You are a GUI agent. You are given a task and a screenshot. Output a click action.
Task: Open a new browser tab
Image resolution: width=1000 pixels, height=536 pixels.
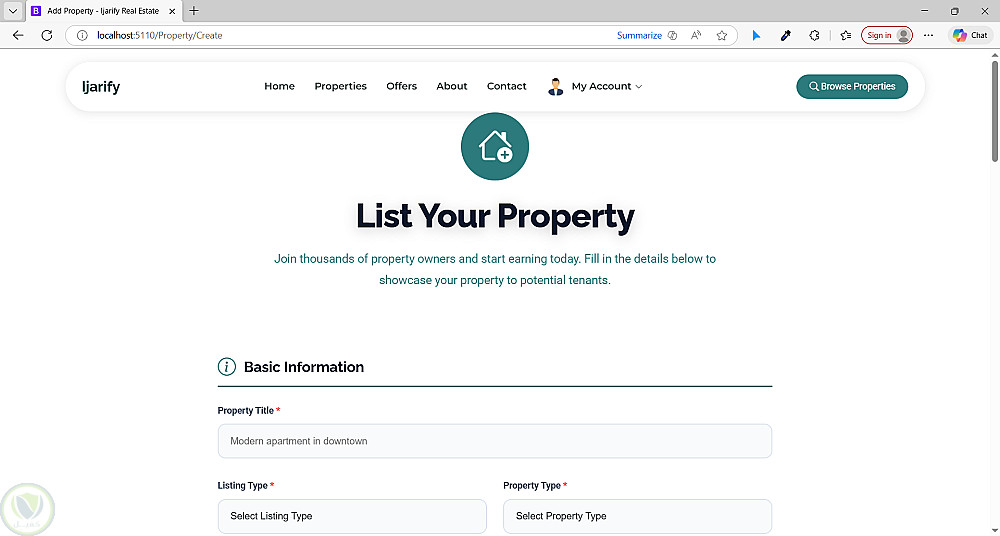click(x=194, y=11)
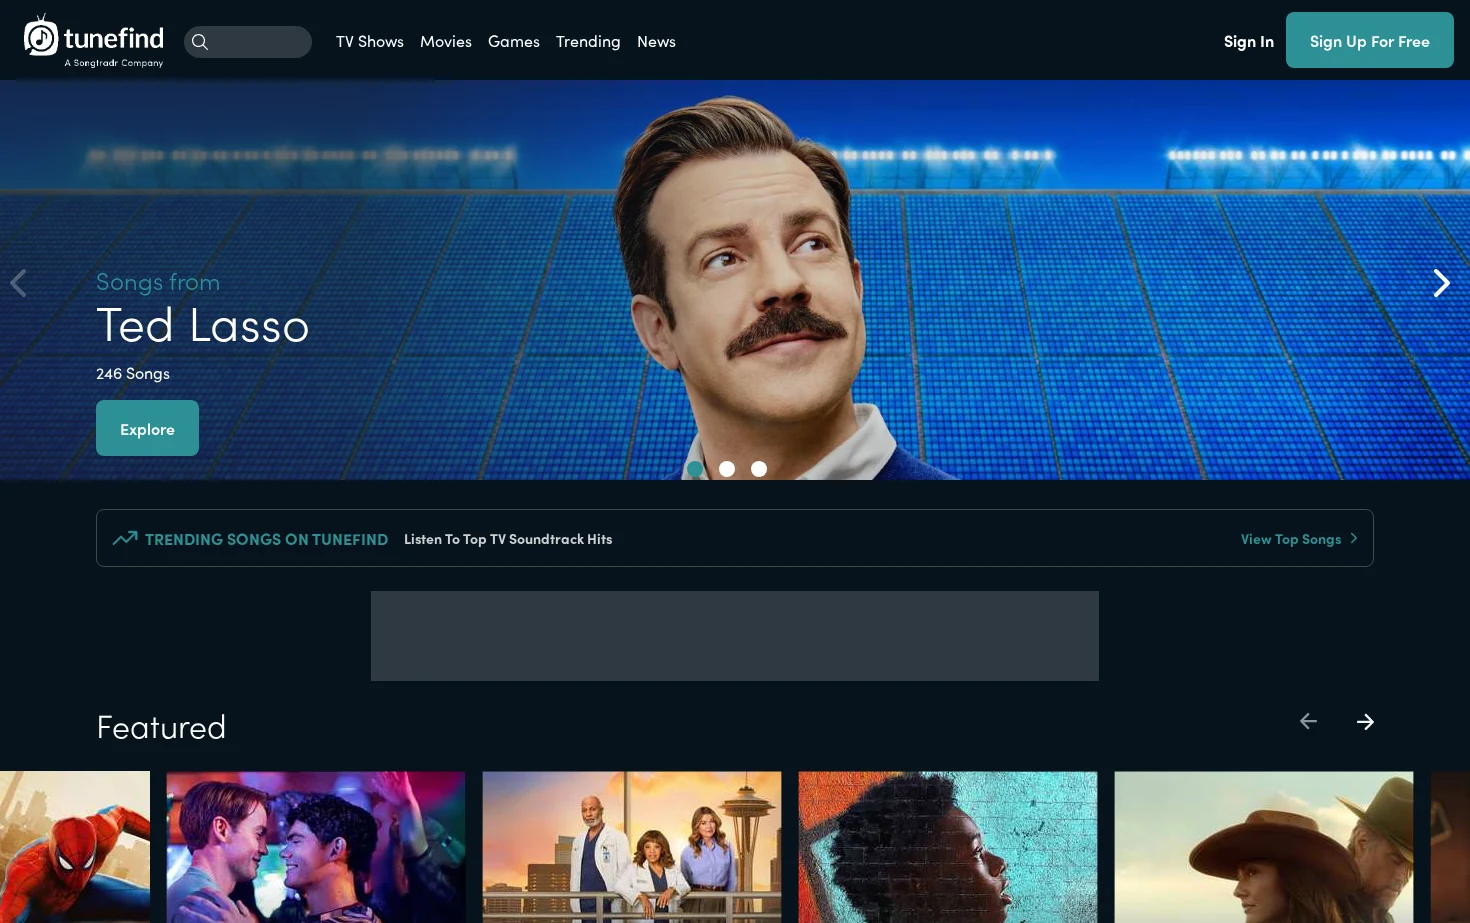Open the Sign In link
The height and width of the screenshot is (923, 1470).
(1249, 41)
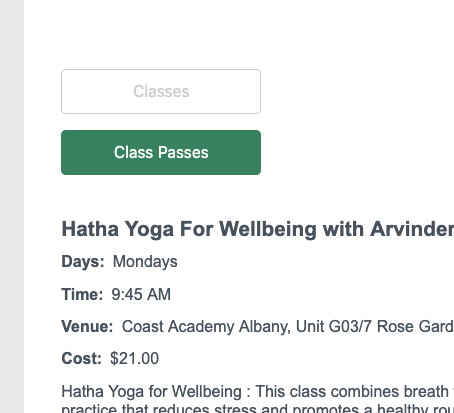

*****

_What you are asked to do:_ Quote only the lines that start at the line holding "Task: Open a new browser tab" and end at the last line of the entries, including both of those lines, and omit every picture.

_Exercise solution:_
Task: Open a new browser tab
Image resolution: width=1000 pixels, height=536 pixels.
click(x=194, y=11)
Open the Sign In link
The height and width of the screenshot is (923, 1470).
(1249, 41)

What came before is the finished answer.